Windows XPs Disk Defragmenter Tool gives you the opportunity to quickly Analyze a volume, and will advise you if defragmentation is recommended.

Disk Defragmenter

Disabling unnecessary NTFS behaviors

  • Disable creation of short names. NTFS generates - for compatability with MS-DOS and Windows 3.x clients - the style of file name that consists of eight characters, followed by a period and a three character extension. If you don't support these types of clients. Go to HKEY_LOCAL_MACHINE \ SYSTEM \ CurrentControlSet \ Control \ FileSystem. Change the value of NtfsDisable8dot3NameCreation from 0 to 1

  • Disable last access update. NTFS updates the date/time stamp of the last access on directories whenever it traverses the directory. This update process can slow performance on larger NTFS volumes. To disable this automatic updating, change the value of NtfsDisableLastAccessUpdate from 0 to 1, in the key HKEY_LOCAL_MACHINE \ SYSTEM \ CurrentControlSet \ Control \ FileSystem. If the entry is not present, add it to the registry as a DWORD value.

  • Reserve appropriate space for the Master File Table. The MFT plays an important role in the composition of an NTFS volume and its performance. The MFT continually references files as the system locates, reads, and writes the data to the disk. So the performance of the MFT is essential to the performance of the entire volume. NTFS's developers addressed potential MFT fragmentation by creating a special buffer zone around the MFT, which the NTFS volume reserves for use by the MFT. By default, this buffer zone uses approximately 12.5 percent of the disk. Although this allocation usually minimizes MFT fragmentation, sometimes the buffer zone isn't adequate.

    To manipulate the MFT's zone reservation, go to the HKEY_LOCAL_MACHINE \ SYSTEM \ CurrentControlSet \ Control \FileSystem registry key, and add a REG_DWORD value NtfsMftZoneReservation. The default value is 1, possible values are 1 to 4 (1 reserves 12.5 percent, 2 reserves 25 percent, 3 reserves 37.5 percent, and 4 reserves 50 percent of the NTFS volume for the MFT's buffer zone).
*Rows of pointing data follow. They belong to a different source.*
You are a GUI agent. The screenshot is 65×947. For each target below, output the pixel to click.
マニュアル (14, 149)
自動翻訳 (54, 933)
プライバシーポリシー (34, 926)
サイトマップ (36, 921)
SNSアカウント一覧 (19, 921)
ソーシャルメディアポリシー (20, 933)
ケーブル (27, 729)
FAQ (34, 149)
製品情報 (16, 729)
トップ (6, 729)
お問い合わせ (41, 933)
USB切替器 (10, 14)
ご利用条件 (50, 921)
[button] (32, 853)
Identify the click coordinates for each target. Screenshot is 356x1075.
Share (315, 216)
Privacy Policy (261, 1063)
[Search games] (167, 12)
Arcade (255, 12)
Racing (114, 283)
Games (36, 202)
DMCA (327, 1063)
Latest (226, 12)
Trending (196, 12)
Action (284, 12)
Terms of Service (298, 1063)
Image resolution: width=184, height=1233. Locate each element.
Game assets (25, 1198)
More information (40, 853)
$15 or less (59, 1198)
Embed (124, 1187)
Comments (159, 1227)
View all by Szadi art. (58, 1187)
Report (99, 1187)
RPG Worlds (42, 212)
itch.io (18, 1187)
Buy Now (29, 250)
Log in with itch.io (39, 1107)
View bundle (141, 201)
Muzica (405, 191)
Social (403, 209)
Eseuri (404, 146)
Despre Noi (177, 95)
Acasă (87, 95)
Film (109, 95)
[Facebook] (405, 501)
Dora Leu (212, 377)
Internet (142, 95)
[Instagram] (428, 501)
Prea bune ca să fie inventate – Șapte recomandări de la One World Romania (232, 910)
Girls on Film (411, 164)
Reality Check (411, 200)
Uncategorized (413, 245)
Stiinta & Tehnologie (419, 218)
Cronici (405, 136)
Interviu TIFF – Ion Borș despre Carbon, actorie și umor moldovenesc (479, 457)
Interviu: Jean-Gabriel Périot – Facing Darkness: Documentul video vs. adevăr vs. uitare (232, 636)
    After you increase the size of the MFT zone, NTFS does not immediately allocate space to accommodate the size of the new MFT zone. Instead, NTFS exhausts the original reserved space before increasing the size of the MFT zone. When the original space is exhausted, NTFS looks for the next contiguous space large enough to hold the additional MFT zone, which can cause the MFT to become fragmented. Therefore, the registry setting works best when used to set the zone size, reboot, and then create the volume.

As a note to the NtfsMftZoneReservation setting, you should realize that the default setting of 12.5 percent should be sufficient for most users. If you check the Analysis Report of my volume (below), you will note that the MFT has a size of 67 MB. This volume contains nearly 43,000 files, with an average file size of 303 KB. Since this volume is 15 GB, there will be around 1875 MB reserved for the MFT, more than enough for it to grow.